Rationale: Rebound pulmonary hypertension (PHT) can complicate the weaning of nitric oxide (NO), and is in part related to transient depletion of intrinsic cyclic guanosine monophosphate. Rebound is characterized by increased pulmonary arterial (PA) pressure, cardiopulmonary instability, and in some cases, the need to continue NO beyond the intended period of use. There is anecdotal evidence that sildenafil, a phosphodiesterase-5 inhibitor, may prevent recurrence of rebound.
Objectives: We investigated the role of sildenafil in preventing rebound (an increase in PA pressure of 20% or greater, or failure to discontinue NO) in patients in whom previous attempts had not been made to wean from NO.
Methods: Thirty ventilated infants and children, receiving 10 ppm or greater inhaled NO, were randomized to receive 0.4 mg/kg of sildenafil, or placebo, 1 h before discontinuing NO. Twenty-nine patients completed the study.
Measurements: PA pressures and blood gases were measured before the study drug, and 1 and 4 h after stopping NO.
Main results: Rebound occurred in 10 of 14 placebo patients, and 0 of 15 sildenafil patients (p < 0.001). PA pressure increased by 25% (14-67) in placebo patients, and by 1%(-9-5) in sildenafil patients (p < 0.001).
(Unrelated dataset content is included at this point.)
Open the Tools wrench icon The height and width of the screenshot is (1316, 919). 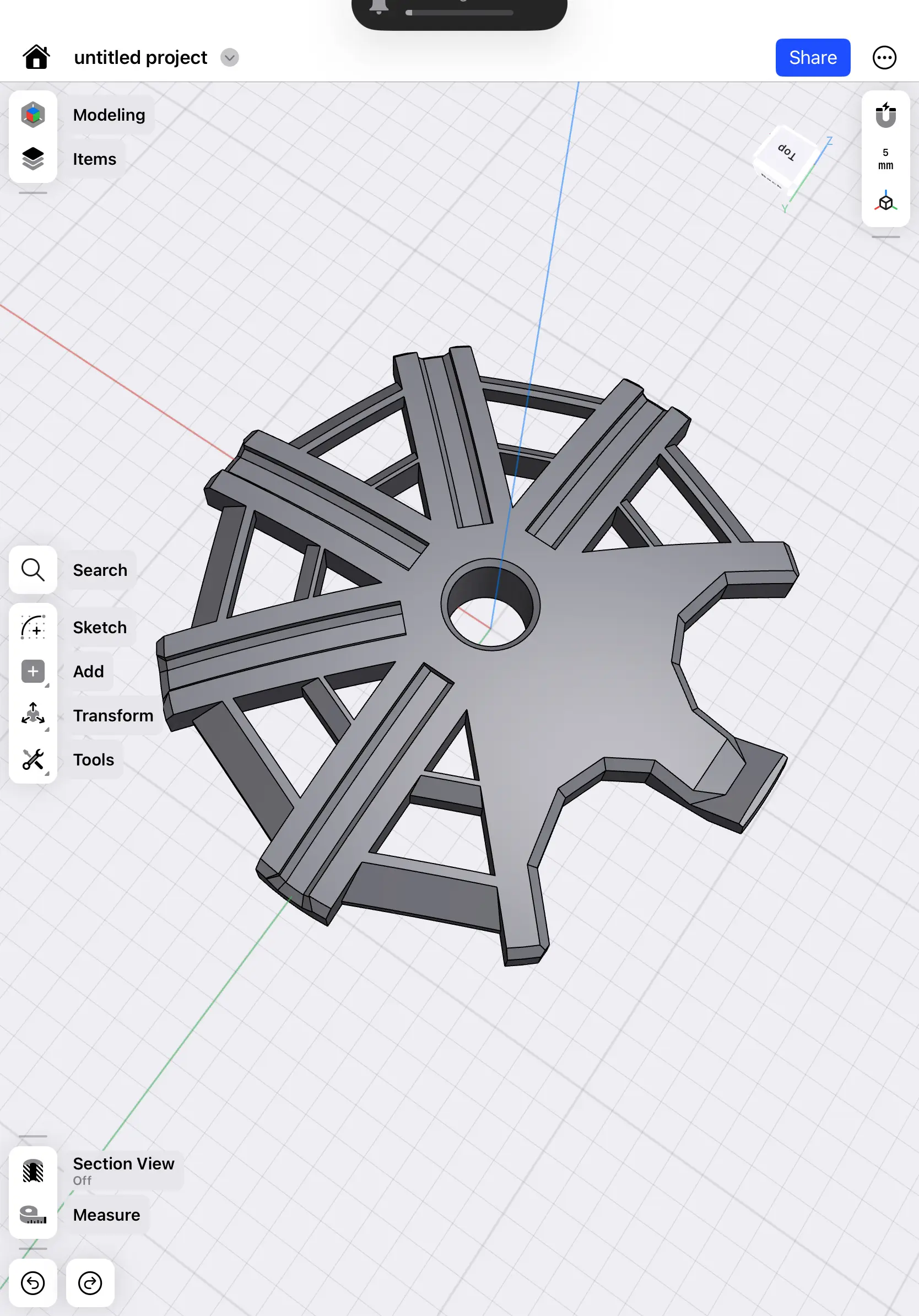(x=33, y=759)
Four placebo patients could not be weaned from NO due to severe cardiovascular instability, whereas all sildenafil patients were weaned (p = 0.042). Duration of ventilation after study was 98.0 (47.0-223.5) h for placebo patients and 28.2 (15.7-54.6) h for sildenafil patients (p = 0.024).
Conclusion: A single dose of sildenafil prevented rebound after withdrawal of NO, and reduced the duration of mechanical ventilation. Prophylaxis with sildenafil should be considered when weaning patients from inhaled NO.